Check each line of the entries. Copy the ones that contain the string "Uncheck".

Dataset entries:

——

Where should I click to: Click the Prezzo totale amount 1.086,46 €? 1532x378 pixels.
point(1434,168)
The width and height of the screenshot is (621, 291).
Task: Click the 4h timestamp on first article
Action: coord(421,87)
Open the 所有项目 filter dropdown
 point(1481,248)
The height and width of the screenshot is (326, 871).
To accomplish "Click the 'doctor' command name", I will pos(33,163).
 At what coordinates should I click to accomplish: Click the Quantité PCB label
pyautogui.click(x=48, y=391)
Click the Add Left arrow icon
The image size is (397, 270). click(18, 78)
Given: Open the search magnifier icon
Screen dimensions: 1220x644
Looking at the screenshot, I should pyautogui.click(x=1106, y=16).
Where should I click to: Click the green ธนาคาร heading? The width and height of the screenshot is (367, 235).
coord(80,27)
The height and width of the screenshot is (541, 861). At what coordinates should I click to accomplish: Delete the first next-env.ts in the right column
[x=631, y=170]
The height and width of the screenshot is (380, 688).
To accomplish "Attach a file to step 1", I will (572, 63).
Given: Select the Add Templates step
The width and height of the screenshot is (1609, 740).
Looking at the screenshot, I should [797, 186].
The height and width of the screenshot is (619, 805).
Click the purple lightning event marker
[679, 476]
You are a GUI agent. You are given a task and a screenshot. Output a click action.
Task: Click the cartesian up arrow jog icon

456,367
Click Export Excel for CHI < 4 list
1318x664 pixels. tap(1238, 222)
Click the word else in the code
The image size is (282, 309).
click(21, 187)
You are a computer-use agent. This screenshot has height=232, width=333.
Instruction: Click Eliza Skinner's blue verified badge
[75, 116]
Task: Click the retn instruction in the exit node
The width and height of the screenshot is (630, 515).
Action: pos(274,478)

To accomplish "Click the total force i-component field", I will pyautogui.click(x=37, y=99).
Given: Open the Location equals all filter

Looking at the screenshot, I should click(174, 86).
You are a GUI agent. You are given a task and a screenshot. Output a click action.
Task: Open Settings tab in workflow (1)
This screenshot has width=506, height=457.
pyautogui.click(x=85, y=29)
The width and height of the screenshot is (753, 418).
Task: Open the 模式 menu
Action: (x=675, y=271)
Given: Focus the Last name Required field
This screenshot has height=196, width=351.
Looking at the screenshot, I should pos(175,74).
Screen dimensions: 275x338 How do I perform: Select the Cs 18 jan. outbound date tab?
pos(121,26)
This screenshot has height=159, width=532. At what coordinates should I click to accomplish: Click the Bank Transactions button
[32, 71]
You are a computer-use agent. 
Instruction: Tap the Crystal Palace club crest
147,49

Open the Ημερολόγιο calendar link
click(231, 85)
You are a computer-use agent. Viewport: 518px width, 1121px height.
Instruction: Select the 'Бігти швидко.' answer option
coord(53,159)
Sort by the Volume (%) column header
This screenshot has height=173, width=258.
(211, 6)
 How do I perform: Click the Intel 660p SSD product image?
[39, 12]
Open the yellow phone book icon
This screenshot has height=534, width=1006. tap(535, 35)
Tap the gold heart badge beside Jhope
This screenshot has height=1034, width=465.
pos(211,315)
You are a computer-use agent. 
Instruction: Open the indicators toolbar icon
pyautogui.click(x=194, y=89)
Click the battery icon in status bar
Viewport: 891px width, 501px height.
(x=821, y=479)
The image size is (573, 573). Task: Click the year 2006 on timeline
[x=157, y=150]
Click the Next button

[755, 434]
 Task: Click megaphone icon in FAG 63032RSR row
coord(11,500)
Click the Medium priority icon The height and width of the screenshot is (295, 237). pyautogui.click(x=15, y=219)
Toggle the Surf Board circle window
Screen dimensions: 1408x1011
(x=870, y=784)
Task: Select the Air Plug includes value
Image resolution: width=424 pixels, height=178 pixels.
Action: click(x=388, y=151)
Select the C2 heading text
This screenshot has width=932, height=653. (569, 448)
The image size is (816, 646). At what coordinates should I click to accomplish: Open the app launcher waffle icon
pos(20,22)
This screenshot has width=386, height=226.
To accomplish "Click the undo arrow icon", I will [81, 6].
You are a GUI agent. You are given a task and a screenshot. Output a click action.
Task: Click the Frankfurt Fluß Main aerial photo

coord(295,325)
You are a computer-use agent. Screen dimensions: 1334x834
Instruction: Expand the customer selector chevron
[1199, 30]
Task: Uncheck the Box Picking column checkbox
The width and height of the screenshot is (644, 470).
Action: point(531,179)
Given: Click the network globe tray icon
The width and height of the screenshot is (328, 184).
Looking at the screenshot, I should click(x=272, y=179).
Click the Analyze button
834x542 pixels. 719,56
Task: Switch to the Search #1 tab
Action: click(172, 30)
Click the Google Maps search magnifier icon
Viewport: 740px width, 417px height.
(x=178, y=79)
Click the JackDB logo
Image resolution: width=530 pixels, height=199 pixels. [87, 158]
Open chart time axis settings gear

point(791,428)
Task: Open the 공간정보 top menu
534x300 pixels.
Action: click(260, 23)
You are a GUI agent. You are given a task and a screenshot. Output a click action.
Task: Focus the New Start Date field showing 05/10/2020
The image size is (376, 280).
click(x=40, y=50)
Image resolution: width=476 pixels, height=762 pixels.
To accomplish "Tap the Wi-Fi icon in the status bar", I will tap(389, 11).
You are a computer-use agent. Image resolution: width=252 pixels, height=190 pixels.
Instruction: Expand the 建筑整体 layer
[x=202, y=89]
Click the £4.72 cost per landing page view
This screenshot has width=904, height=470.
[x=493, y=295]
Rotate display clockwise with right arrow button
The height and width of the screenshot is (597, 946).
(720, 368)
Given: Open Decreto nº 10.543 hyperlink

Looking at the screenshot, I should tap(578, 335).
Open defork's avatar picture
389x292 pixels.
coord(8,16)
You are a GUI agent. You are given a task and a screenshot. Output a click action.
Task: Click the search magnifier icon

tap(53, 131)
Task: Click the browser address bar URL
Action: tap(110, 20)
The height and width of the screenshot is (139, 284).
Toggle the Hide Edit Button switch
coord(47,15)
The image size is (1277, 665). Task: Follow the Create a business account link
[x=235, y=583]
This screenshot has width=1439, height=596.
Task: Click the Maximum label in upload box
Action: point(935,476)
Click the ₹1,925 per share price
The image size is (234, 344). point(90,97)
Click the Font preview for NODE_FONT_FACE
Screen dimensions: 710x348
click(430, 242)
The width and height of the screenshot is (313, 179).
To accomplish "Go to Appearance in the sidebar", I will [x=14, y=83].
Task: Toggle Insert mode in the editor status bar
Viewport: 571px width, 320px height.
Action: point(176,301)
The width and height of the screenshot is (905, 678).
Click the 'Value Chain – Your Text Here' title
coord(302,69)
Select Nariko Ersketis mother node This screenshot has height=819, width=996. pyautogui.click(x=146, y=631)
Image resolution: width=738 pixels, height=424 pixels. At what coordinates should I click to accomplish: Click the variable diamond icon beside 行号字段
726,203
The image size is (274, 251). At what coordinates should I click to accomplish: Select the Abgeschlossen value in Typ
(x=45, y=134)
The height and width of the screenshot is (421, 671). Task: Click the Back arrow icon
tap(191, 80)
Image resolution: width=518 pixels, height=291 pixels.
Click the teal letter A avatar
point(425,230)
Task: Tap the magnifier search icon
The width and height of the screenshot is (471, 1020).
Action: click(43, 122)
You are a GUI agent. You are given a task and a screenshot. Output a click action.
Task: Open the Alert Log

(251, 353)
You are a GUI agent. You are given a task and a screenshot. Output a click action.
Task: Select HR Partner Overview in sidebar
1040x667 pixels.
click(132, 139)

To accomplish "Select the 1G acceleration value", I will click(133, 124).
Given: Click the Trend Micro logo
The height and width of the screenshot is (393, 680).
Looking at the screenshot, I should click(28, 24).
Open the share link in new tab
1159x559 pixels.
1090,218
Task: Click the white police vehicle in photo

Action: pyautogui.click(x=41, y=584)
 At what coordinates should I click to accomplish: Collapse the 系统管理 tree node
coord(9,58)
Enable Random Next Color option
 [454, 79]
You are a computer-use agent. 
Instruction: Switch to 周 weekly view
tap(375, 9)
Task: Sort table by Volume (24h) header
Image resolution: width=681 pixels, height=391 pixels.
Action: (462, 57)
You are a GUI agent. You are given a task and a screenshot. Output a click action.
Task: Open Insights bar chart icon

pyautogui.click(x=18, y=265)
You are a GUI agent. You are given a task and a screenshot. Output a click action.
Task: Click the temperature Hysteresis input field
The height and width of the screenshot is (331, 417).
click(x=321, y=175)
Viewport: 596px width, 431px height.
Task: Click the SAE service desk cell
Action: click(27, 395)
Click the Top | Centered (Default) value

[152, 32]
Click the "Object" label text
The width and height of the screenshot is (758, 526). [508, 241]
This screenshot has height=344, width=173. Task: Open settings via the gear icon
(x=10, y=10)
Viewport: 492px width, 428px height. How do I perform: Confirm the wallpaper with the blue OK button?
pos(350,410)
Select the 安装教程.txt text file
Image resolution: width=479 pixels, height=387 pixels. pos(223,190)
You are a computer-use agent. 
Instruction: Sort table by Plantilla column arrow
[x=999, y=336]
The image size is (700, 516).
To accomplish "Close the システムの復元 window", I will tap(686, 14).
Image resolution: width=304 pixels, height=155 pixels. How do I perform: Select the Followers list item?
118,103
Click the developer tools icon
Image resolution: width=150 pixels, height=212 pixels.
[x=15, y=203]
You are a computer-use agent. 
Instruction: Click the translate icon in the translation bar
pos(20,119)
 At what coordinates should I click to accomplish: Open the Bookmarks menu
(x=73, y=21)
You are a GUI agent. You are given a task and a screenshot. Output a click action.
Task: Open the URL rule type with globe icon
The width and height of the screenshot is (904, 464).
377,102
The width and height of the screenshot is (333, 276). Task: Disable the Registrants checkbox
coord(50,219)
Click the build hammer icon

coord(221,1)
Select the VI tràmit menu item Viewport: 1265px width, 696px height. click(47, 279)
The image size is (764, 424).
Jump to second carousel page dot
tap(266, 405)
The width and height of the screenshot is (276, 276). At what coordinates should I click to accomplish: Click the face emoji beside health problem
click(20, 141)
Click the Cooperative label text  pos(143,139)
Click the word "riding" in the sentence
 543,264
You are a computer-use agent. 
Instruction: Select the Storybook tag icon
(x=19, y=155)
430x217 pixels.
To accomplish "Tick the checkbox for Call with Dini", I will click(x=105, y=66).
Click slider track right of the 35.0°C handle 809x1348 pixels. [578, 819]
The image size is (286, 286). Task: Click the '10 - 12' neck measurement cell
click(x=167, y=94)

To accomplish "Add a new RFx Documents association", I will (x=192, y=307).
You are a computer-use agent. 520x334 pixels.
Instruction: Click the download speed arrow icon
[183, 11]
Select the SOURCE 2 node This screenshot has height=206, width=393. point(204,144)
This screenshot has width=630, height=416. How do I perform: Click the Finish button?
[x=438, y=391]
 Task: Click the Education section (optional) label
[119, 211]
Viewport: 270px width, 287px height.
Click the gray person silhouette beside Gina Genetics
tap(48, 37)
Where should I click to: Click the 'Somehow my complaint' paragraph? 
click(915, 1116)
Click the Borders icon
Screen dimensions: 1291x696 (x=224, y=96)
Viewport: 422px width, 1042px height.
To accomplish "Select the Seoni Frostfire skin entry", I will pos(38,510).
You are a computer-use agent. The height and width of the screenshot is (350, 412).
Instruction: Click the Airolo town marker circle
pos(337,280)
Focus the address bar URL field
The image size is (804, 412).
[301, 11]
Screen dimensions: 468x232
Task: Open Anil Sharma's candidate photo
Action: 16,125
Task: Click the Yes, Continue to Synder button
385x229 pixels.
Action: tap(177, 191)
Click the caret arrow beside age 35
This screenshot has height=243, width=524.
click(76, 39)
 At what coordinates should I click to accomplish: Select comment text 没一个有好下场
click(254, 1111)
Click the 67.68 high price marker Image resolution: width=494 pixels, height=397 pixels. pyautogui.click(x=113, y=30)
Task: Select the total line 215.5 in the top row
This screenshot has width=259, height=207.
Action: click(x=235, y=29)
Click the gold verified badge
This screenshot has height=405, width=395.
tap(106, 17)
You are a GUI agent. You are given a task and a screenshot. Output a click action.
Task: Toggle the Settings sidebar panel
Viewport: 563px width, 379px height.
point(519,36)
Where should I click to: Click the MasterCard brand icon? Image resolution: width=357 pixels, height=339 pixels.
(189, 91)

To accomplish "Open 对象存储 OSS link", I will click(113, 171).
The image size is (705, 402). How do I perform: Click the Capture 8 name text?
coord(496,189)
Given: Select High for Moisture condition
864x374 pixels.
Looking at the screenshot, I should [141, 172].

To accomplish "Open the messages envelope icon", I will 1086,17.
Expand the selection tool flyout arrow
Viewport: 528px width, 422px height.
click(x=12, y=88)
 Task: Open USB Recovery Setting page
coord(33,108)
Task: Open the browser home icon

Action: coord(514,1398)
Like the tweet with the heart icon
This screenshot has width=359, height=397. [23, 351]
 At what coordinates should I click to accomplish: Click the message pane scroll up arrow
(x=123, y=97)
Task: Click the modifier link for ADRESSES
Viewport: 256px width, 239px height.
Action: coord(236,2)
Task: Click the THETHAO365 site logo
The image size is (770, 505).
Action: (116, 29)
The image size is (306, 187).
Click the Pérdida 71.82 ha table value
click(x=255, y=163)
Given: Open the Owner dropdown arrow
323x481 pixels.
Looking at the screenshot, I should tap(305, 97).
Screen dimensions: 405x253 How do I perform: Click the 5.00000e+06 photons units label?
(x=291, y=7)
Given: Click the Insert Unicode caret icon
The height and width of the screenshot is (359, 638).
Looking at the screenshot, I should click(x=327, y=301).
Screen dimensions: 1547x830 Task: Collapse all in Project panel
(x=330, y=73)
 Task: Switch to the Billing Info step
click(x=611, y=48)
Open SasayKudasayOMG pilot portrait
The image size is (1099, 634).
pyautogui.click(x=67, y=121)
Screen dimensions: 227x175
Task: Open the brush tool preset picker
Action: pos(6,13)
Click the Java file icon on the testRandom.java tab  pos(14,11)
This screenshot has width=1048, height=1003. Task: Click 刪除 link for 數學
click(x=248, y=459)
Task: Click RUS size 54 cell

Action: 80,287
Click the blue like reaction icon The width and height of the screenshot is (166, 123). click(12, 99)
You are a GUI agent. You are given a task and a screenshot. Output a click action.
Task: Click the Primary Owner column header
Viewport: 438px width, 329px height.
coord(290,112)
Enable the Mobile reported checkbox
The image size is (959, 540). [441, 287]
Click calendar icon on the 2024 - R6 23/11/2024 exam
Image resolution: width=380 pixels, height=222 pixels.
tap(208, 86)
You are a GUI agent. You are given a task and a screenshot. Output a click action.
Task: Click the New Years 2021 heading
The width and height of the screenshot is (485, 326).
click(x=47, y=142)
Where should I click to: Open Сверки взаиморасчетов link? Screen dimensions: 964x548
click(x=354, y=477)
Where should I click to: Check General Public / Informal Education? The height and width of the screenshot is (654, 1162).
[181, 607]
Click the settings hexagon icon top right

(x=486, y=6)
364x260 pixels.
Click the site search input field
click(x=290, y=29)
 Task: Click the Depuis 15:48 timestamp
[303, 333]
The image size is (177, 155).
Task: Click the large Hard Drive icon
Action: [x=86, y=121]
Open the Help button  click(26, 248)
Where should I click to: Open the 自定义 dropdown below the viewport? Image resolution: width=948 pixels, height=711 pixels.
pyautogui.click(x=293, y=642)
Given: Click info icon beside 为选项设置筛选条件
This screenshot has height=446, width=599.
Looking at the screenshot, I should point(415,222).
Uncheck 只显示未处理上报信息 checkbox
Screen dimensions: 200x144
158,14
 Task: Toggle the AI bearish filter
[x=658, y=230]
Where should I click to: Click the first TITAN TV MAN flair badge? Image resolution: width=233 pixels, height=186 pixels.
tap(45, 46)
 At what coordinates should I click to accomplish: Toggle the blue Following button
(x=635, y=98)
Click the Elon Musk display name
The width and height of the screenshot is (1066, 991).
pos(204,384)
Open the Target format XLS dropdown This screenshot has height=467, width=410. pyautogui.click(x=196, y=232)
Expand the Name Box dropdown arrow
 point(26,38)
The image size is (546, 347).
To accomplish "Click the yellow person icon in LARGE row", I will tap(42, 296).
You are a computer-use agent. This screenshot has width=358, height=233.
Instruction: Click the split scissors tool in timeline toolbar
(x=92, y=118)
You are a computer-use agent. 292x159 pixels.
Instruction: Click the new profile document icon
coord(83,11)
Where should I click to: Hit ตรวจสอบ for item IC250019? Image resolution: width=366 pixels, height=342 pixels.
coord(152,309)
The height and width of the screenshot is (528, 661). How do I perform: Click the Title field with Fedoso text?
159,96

——

SOLUTION
Task: Uncheck the Box Picking column checkbox
Uncheck 只显示未处理上报信息 checkbox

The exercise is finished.